**Given problem:** Please return the whole listing below word for word, every line of it, and leave the pictures out of your answer.
[start]
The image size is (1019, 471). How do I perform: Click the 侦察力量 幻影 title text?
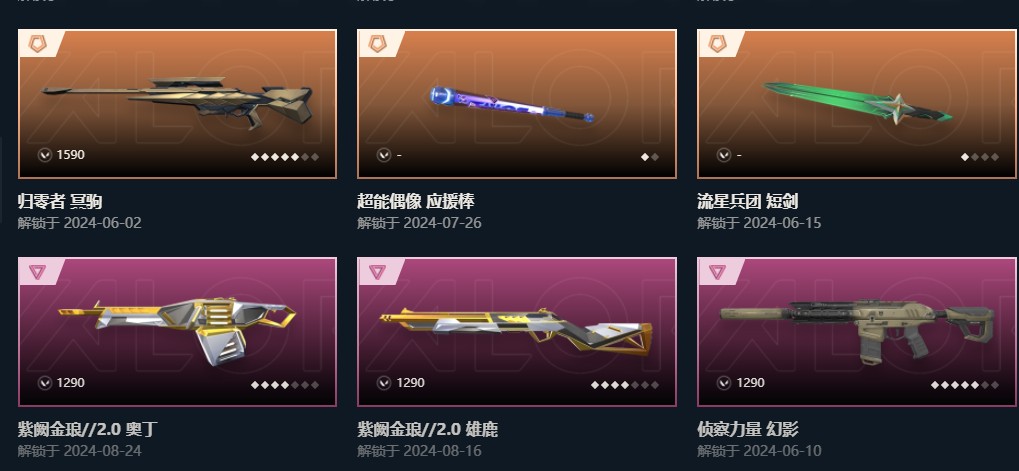[x=747, y=429]
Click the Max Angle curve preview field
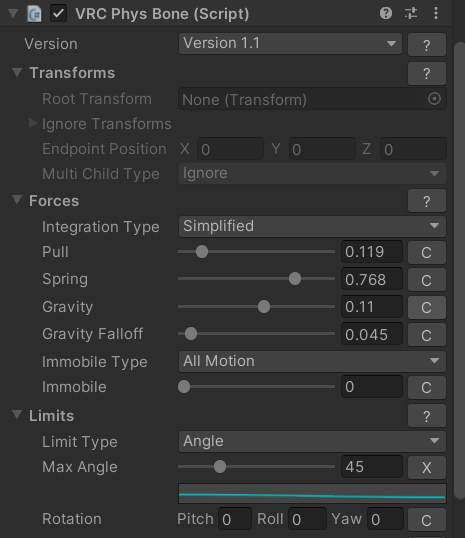The image size is (465, 538). (x=312, y=493)
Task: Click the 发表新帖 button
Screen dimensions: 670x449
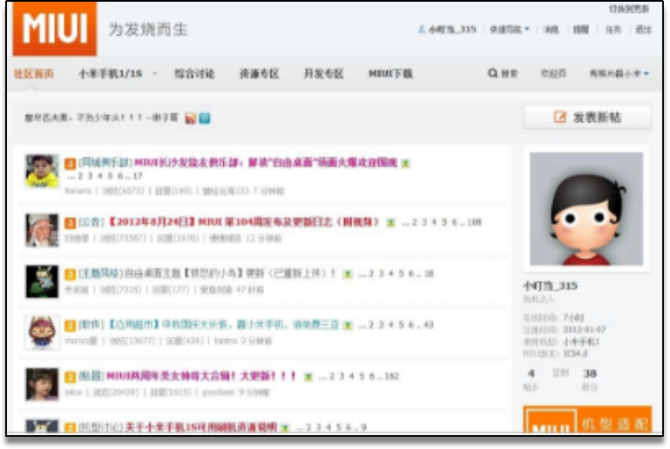Action: [x=587, y=117]
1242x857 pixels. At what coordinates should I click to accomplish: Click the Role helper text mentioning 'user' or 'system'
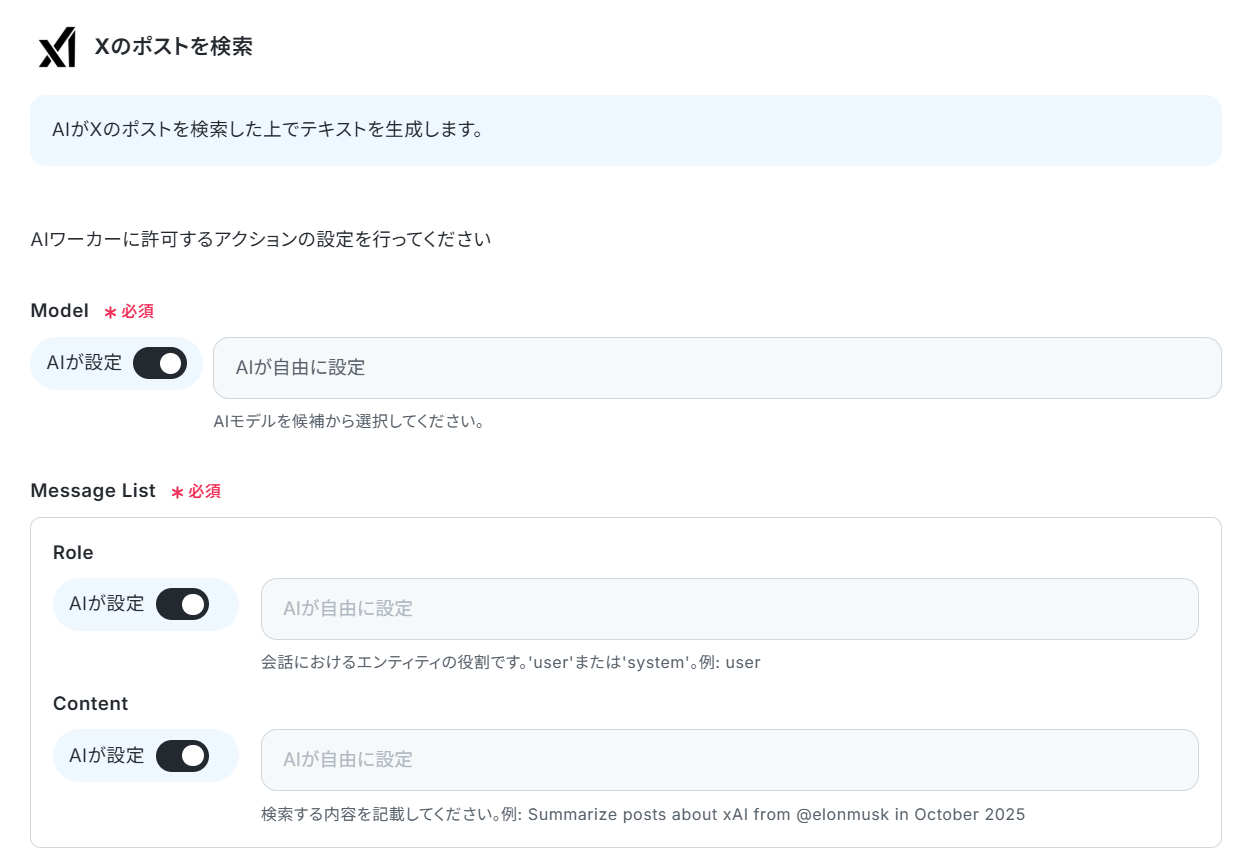[511, 663]
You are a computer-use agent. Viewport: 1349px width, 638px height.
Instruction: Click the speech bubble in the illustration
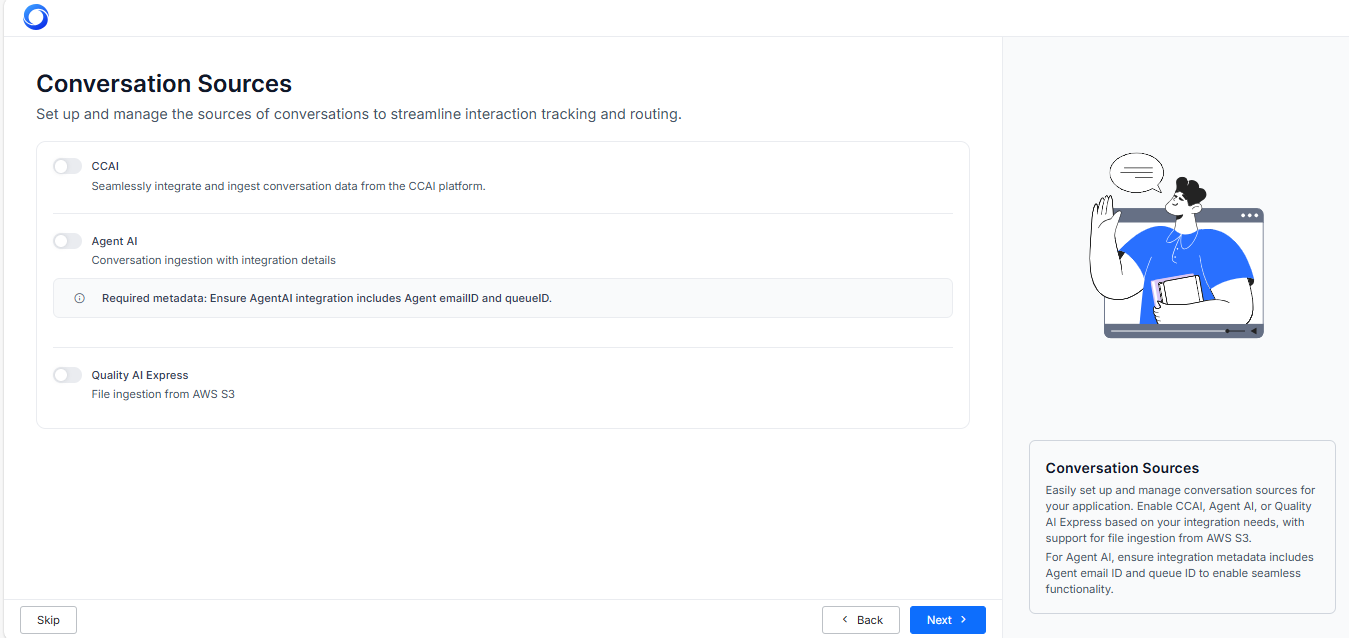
[end]
**Output of the exercise:**
The image size is (1019, 471). How do I perform: Click the 侦察力量 幻影 title text?
[x=747, y=429]
Click the Max Angle curve preview field
The image size is (465, 538). (x=312, y=493)
Task: Click the 发表新帖 button
Screen dimensions: 670x449
Action: [x=587, y=117]
1242x857 pixels. At what coordinates should I click to accomplish: Click the Role helper text mentioning 'user' or 'system'
[511, 663]
You are a computer-use agent. Viewport: 1349px width, 638px height.
Instruction: Click the speech bubble in the illustration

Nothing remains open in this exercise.